A Receita Federal do Brasil, por meio da Alfândega de Foz do Iguaçu, anunciou novos avanços no processo de preparação para ampliar as operações na Ponte da Integração Brasil–Paraguai. As mudanças passam a valer a partir do dia 3 de agosto de 2026 e fazem parte de uma estratégia coordenada entre autoridades brasileiras e paraguaias para o funcionamento pleno da nova travessia internacional.
A iniciativa está sendo conduzida em conjunto com os órgãos que integram a Comissão Mista Brasileiro-Paraguaia e prevê a ampliação gradual das funcionalidades da ponte, que vem sendo preparada para assumir papel estratégico no fluxo logístico da fronteira entre Brasil e Paraguai.

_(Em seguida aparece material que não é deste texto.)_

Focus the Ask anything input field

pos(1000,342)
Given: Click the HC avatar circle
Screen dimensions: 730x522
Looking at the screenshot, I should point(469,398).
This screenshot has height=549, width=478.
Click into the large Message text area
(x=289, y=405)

Entre as principais mudanças anunciadas está a definição de que veículos utilizados no transporte de cargas menores deverão obrigatoriamente realizar a entrada e a travessia em lastro pela Ponte da Integração, no horário das 7h às 19h. O retorno desses veículos carregados continuará sendo realizado pela tradicional Ponte Internacional da Amizade.

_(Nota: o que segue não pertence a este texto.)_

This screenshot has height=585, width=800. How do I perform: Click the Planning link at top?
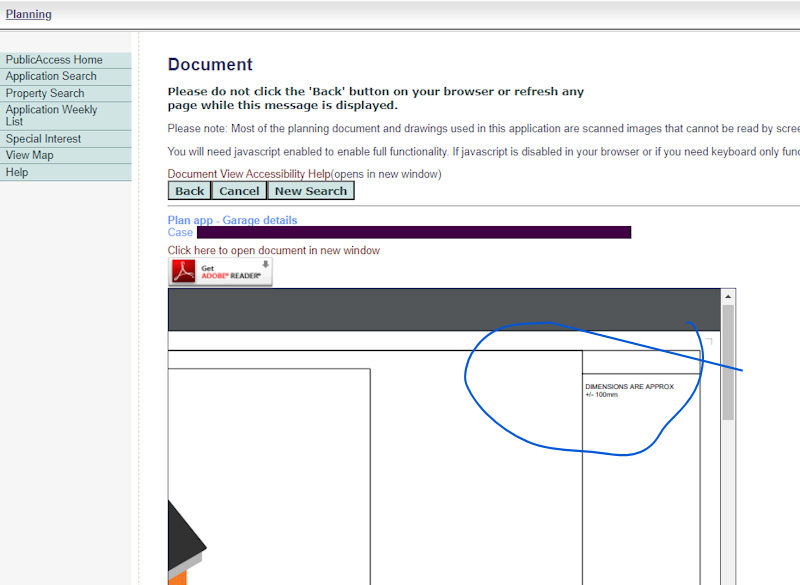click(x=28, y=14)
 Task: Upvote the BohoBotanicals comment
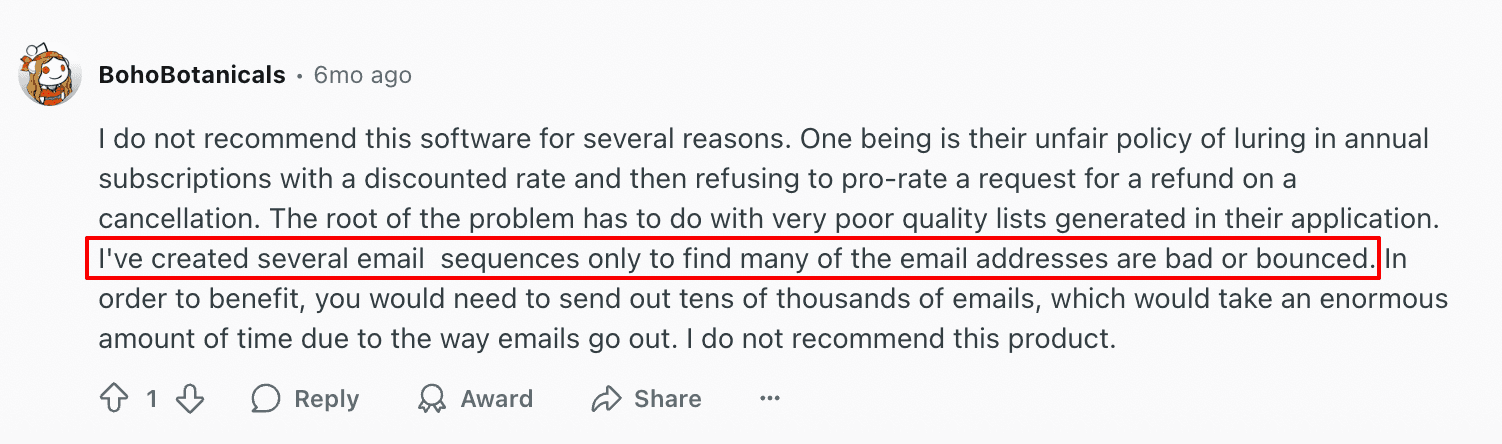coord(113,400)
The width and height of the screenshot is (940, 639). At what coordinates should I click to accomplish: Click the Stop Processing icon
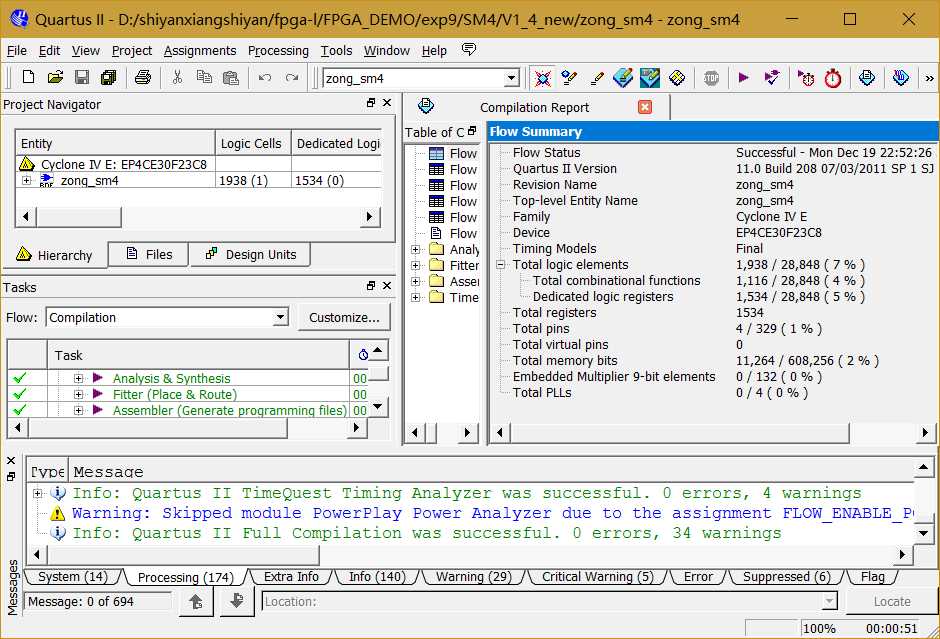coord(711,78)
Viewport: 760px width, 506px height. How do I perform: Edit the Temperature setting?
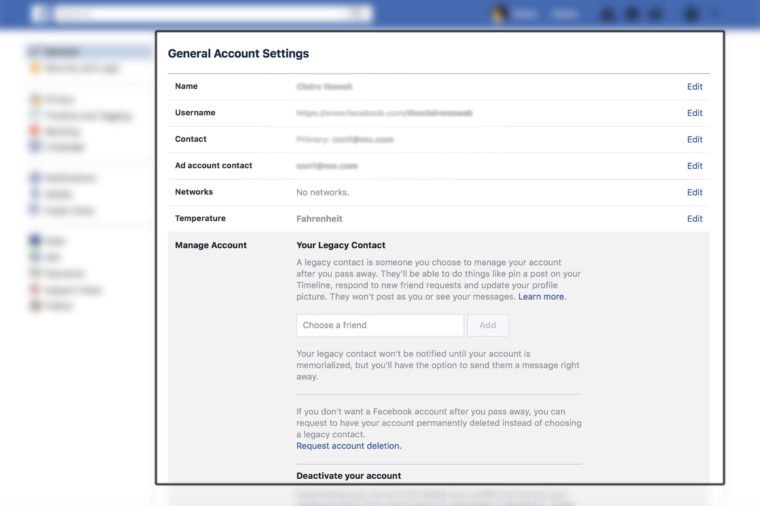pyautogui.click(x=694, y=219)
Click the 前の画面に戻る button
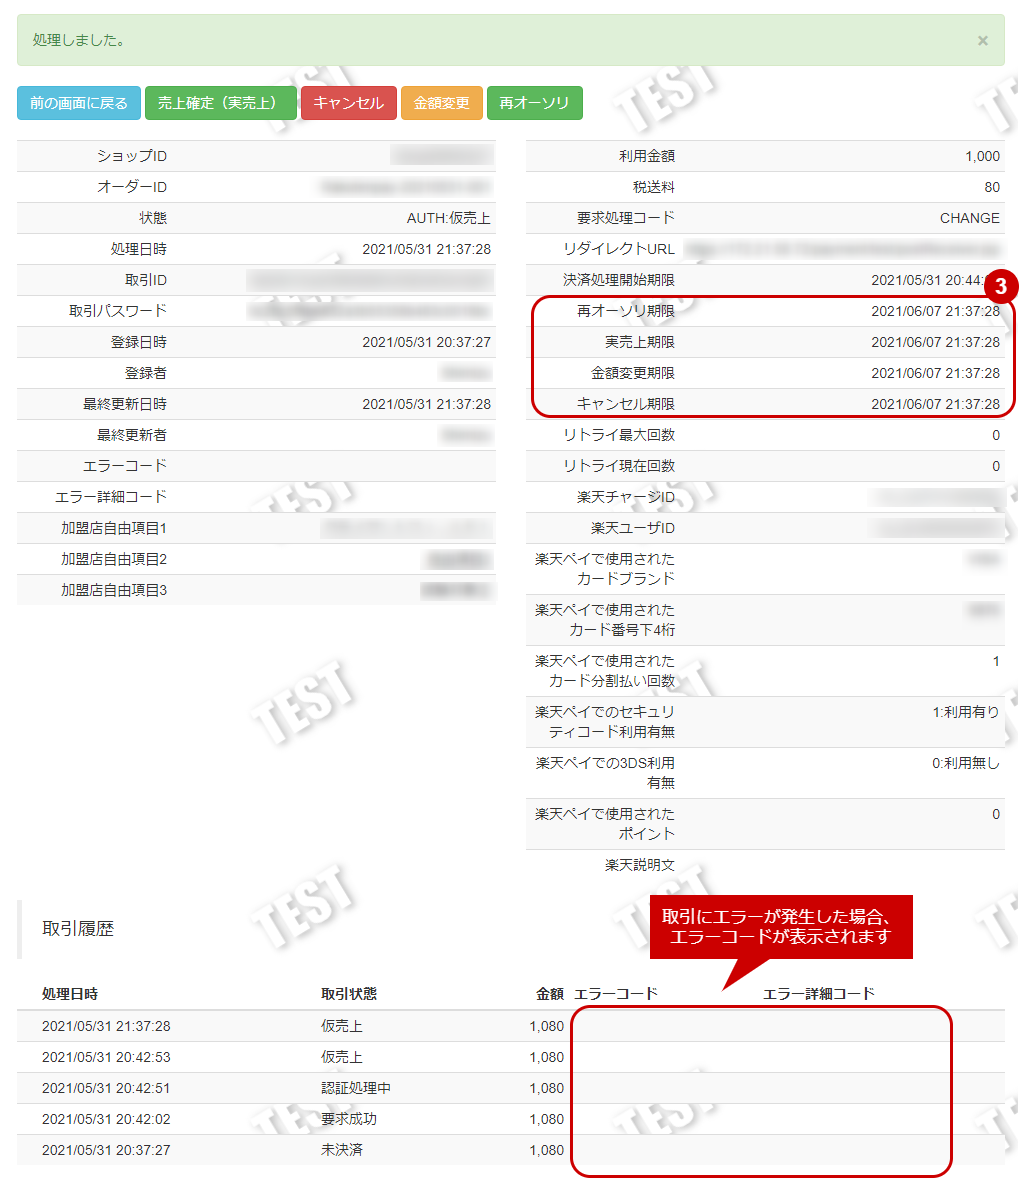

A medida busca reorganizar o fluxo de veículos entre as duas pontes internacionais, reduzir a concentração de tráfego na Ponte da Amizade e melhorar a eficiência das operações logísticas na região de fronteira, considerada uma das mais movimentadas da América do Sul.
O novo cronograma também amplia a utilização da Ponte da Integração para ônibus de transporte urbano internacional, veículos de turismo fretados, linhas regulares internacionais e ainda estende o horário autorizado para travessia de caminhões em lastro.
Segundo a Alfândega de Foz do Iguaçu, os preparativos seguem avançando para que futuramente a estrutura opere em regime integral, incluindo planejamento de equipes para atuação durante 24 horas por dia. Entretanto, a operação completa para cargas de grande porte ainda depende da conclusão das obras de infraestrutura no lado paraguaio, especialmente do novo acesso viário projetado para retirar o tráfego pesado da área urbana de Presidente Franco.
Com as novas medidas, a Receita Federal reforça sua atuação estratégica na administração das fronteiras terrestres da região trinacional, contribuindo diretamente para facilitar o comércio exterior, fortalecer a segurança aduaneira, otimizar a logística regional e impulsionar o desenvolvimento econômico entre Brasil, Paraguai e países vizinhos.